EXTRACT TO READ:

__________

The spokesperson said Sazan’s partners, who include Kushner, were investing in a personal capacity, rather than through Affinity. Reuters was unable to independently confirm this.
JARED AND IVANKA WOOED BY ALBANIAN COAST
Zvernec is on a narrow peninsula separated from the mainland by a lagoon where flamingos flock in summer. The ocean side is lined with empty beaches, olive groves and imposing cliffs.
The scenery won over Kushner and his wife, Ivanka Trump, when they saw the land from a yacht a few years ago.
Rama met them on that trip, and Kushner told him he was interested in investing when they ran into each other again at the World Economic Forum in Davos, Rama told Reuters.
“You are an American investor, and this country is open to every American investor,” Rama said he recalled telling Kushner.
In 2024, Kushner announced the plans on social media with an artist’s rendering showing the land covered in a hotel, houses, pools and jetties for yachts.

__________

SOURCE MATERIAL:
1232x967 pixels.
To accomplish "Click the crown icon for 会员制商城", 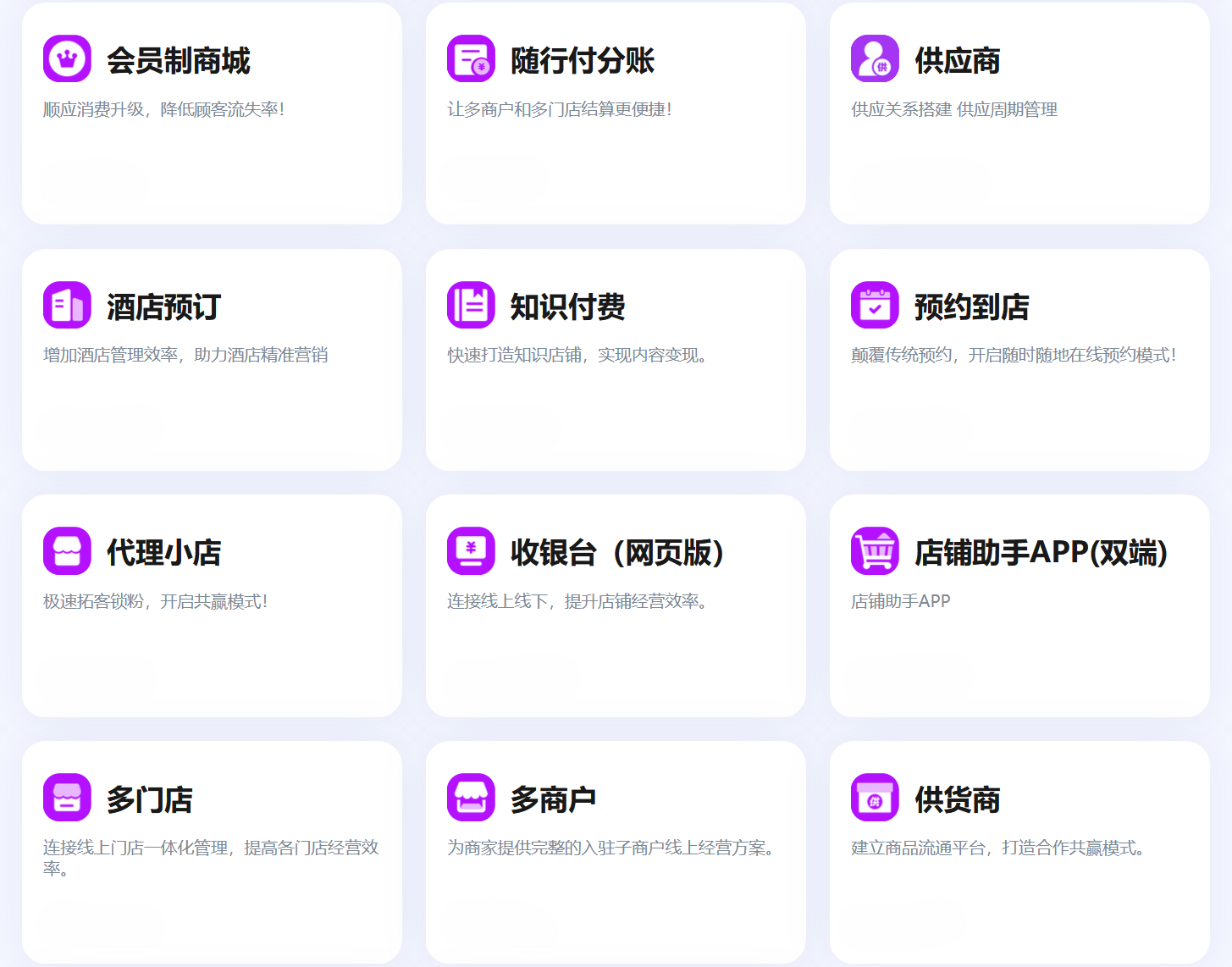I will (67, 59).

__________

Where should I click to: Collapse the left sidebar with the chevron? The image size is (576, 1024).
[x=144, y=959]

__________

GOAL OF THE EXERCISE: Carry on the report about Jared Kushner's planned Albanian coastal development, starting right after its final sentence. The lines have no connection to the text.

RESPONSE:
The group of villagers in their 70s and 80s have other plans. Their lawyer, Kostandin Beko, said they planned to file a court order seeking to halt the project.
Their claims on the land highlight the problems of investing in Albania, where poor record-keeping, complex history and local corruption mean land disputes are common, lawyers and officials said.
LAND DISPUTES A HANGOVER FROM COMMUNIST TIMES
Under Ottoman rule for centuries until 1912, Albania was then cut off from the world for five decades after World War Two by a communist government that fell in the early 1990s.
Properties passed down through generations were requisitioned by the state under communism. When democracy returned, attempts were made to return seized land, but plots were often disputed.
The residents of Zvernec have been in a legal battle with Artur Shehu, who sold the disputed property. He says his family’s claim on the land dates back to the Ottoman Empire.
Reuters was unable to reach Shehu or his lawyer, but he told an Albanian TV show last week that his claim on the land was “undisputed”.
Shehu, who said he has lived in Miami for 26 years, told the show that he sold the disputed land to investors through a middleman he did not name, and did not know who had bought it.
Reuters was unable to confirm Shehu’s assertions about his rights to the property or the circumstances of the sale.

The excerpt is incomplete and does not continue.